Aquileia, il rifiuto di una disgregazione fra diversi
Pubblichiamo un brano dell’intervento che il prof. Alessio Persic ha tenuto alla tavola rotonda all’Abbazia di Rosazzo sul tema:
«Il paradigma di Aquileia. Segno e stimolo di collaborazione tra le chiese e di convivenza tra i popoli».
San Paolino aveva la responsabilità di un gregge molto diverso da questo ideale: nel medesimo territorio ecclesiastico i Longobardi, precedenti dominatori, sopportavano lividi e affranti la nuova signoria dei Franchi, mentre le popolazioni di vecchio sostrato, celto-latine, numericamente ancora maggioritarie, subivano con diffidenza sottomessa o ambiguo opportunismo i disagi del violento ricambio di potere ai vertici politico-sociali; insieme, da oriente era filtrata — per lo più quietamente — la presenza delle stirpi slovene, e già Paolino poteva contemplarne i fuochi solstiziali, la vigilia del Battista, alti sui monti che sovrastano Cividale.
Davanti alla Chiesa di Aquileia, allora guidata fermamente da Paolino, questa dunque fu ancora la sfida: «Non dividerci, pur radunati».
Non però il rifiuto di ormai anacronistiche e improbabili divisioni dottrinali, come era anche stato fino a non troppo tempo prima; il rifiuto, invece, della disgregazione di una convivenza fra diversi, che equivaleva all’affermazione di un progetto di conciliazione politica e morale realizzabile con le potenti risorse dell’amore teologico: la caritas. «Onde i prossimi in Dio come noi stessi / amare e, per il Cristo, anche i nemici».
La costanza di perseguire questo progetto, antico e nuovo, poiché riformulato originalmente alla scadenza di ogni trapasso epocale, fu il carisma della cristianità aquileiese.
Attraverso e oltre la singolare, rischiosa e irripetibile esperienza dello Stato Patriarcale, esso restò confermato: in Friuli i numerosi toponimi slavi, accanto a quelli germanici, e, ancora più, i cognomi familiari di analoga origine, attestano solo un esempio estremo di compenetrazione culturale, spinto alla totale assimilazione; la condivisa venerazione di molti santi ha pure un'appariscenza tanto evidente, che uno studio esteso all’intera antica giurisdizione diocesana di Aquileia potrebbe solo asseverare, mentre la devozione mariana non ha il suo modo esemplare e privilegiato di espressione in quello multilingue praticato nei santuari edificati sui crinali dei versanti etnici, Višarje - Luschari - Lussari, Madone di Mont - Stara gora - Castelmonte, Sveta Gora - Mont Sante - Monte Santo (ma anche se ci si addentra di più in terra slovena si può avere ancora la sorpresa, com’è successo a me in un pomeriggio di duro lavoro, di scoprire le pareti lapidee esterne del romito santuario di Sveta Marija Vitovska, sotto la Selva di Tarnova, istoriate di scritte devozionali settecentesche in lingua italiana ...).
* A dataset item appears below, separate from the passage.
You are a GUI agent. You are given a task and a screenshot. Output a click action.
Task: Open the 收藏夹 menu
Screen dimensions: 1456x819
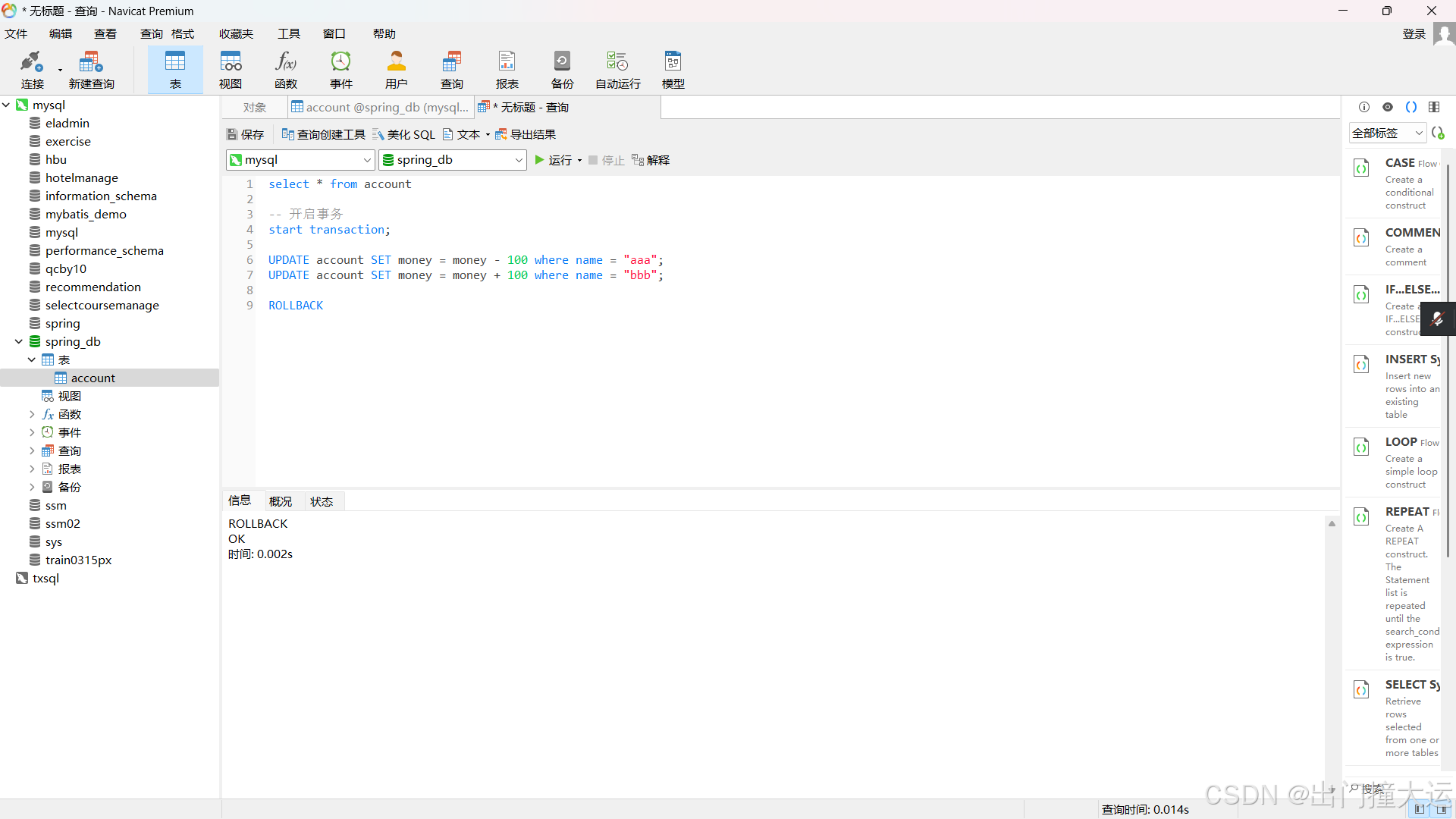(236, 34)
E' tuttavia il sentimento collettivo di ciascun popolo a confermare soprattutto, di solito nei frangenti più drammatici delle vicende nazionali, la coscienza di appartenere a un insieme distinto per l’omogeneità di un convissuto storico profondamente interiorizzato, appunto perché inseparabile dal sedimento spirituale che ancora oggi configura in radice le idealità individuali e quotidiane.
Penso a Ivan Cankar (1876-1918), del cui romanzo «Martin Kačur» (1906) mio padre curò nel secondo dopoguerra una traduzione che nessun editore italiano si sognò allora di pubblicare: questo visionario cantore della Slovenia e dolente demistificatore della Mitteleuropa asburgica, aveva immaginata praticabile l’ipotesi di una unità politica degli Slavi meridionali; eppure aveva lucidamente riconosciuto:
«Siamo fratelli di sangue, siamo almeno cugini per quanto riguarda la lingua, ma per cultura, che è frutto di plurisecolare separato sviluppo, siamo molto più estranei l’uno all’altro di quanto possa essere estraneo il nostro contadino della Carniola al contadino tirolese o il vignaiolo goriziano a quello del Friuli».
Il disastro del regno iugoslavo e la dissoluzione — prevista infallibilmente già trent’anni fa anche da mia nonna, chiacchierando in cucina — della Iugoslavia comunista di Tito hanno dimostrato perfino tragicamente l’illusorietà storica di questa idea generosa, per certi aspetti forse profetica, ma in gran parte immotivata da fondamenti storici e spirituali.